Gold and silver had mixed results in trading yesterday

After two days of substantial gains, we see both gold and silver consolidating at current pricing. This factor bodes well for the assumption that both precious metals, after sustaining an approximately 61.8% Fibonacci retracement from the highs achieved in August of last year, as potentially an area to find support and form a bottom.

Even with the muted price change from yesterday, if the recent gains were a so-called "one and done" scenario, we most likely would have seen a retracement from the gains achieved on Tuesday and Wednesday.

Gold pricing was definitely influenced by a weaker U.S. dollar and fractionally lower yields on U.S. bonds. While this also benefited silver pricing, it was the industrial component that added more fuel to the fire, with U.S. equities once again in rally mode.

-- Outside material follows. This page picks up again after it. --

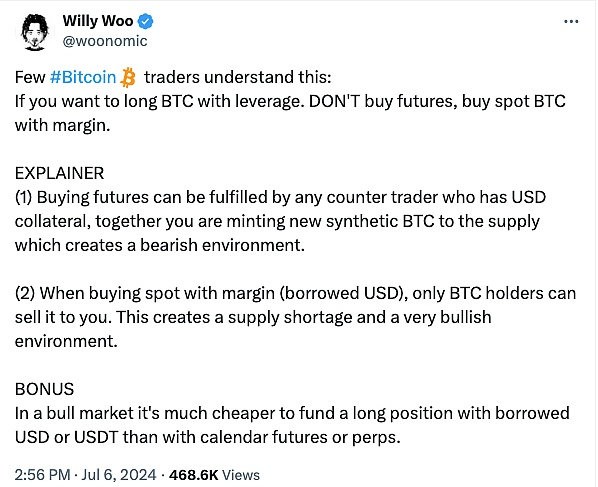The image size is (598, 487).
Task: Click the Jul 6, 2024 date
Action: tap(119, 475)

However, I believe the recent round of government spending both in the United States and abroad will devalue the currencies of the eurozone and the United States. On Wednesday, Congress approved President Biden's $1.9 trillion fiscal stimulus aid package. In a vote of 220 to 211 the House passed the president's "American Rescue Act." The Senate passed the same resolution in a vote of 50 to 49, with a vote that followed party lines making it a genuinely partisan bill.

According to the New York Times, this financial aid package is "one of the largest injections of federal aid since the Great Depression. It would provide another round of direct payments for Americans, an extension of federal jobless benefits and billions of dollars to distribute coronavirus vaccines and provide relief for schools, states, tribal governments and small businesses struggling during the pandemic."

President Biden has already signed the bill into law this afternoon. Originally it was announced that he would sign the aid package on Friday. However, the president, along with his advisers acutely aware that those who most need this injection of fiscal stimulus (low and middle-income Americans) are living week to week, meaning that the next round of fiscal stimulus checks cannot come soon enough. In the case of those unemployed, those benefits are set to run out this weekend. In other words, time is of the essence, and the White House is aware of this.

Just before signing the bill in the oval office, the president said, "This historic legislation is about rebuilding the backbone of this country and giving people in this nation, working people, middle-class folks, people who built the country, a fighting chance. That's what the essence of it is."

The president will address the nation tonight in which he will educate the public as to the benefits which will be forthcoming through the relief package. Addressing the nation, he said this conference would "talk about what we been through as a nation this past year. But more importantly, I'm going to talk about what comes next. I'm going to launch the next phase of the Covid response and explain what we will do as a government and what we will ask of the American people."

While there may be a partisan divide as to how this $1.9 trillion has been allocated, there is a bipartisan acknowledgment that there are still nearly 9 million individuals that are unemployed and millions of Americans that cannot pay their rent or financially function in any solvent manner.

That being said, with the acknowledgment that aid is greatly needed, the undeniable fact is that

it increases our national that by almost $2 trillion. When this capital expenditure is added to the $4 trillion spent last year, one has to recognize that there will be some level of economic fallout. Never since the Great Depression

have we allocated such a large amount of capital to reignite the economy and aid those Americans in need. While it most certainly will pressure the U.S. dollar lower, the real question becomes how many years will it take to overcome the increased national debt.

It is for that reason, on a fundamental basis, that many investors and major institutional players will take a fresh look at the safe-haven asset class. The only caveat to that would be rising yields that would compete with those investment dollars. Also, besides these safe-havens, Bitcoin is also in direct competition with both not as a risk-off but rather as a way to overcome the inflationary pressures all of this spending will certainly provide.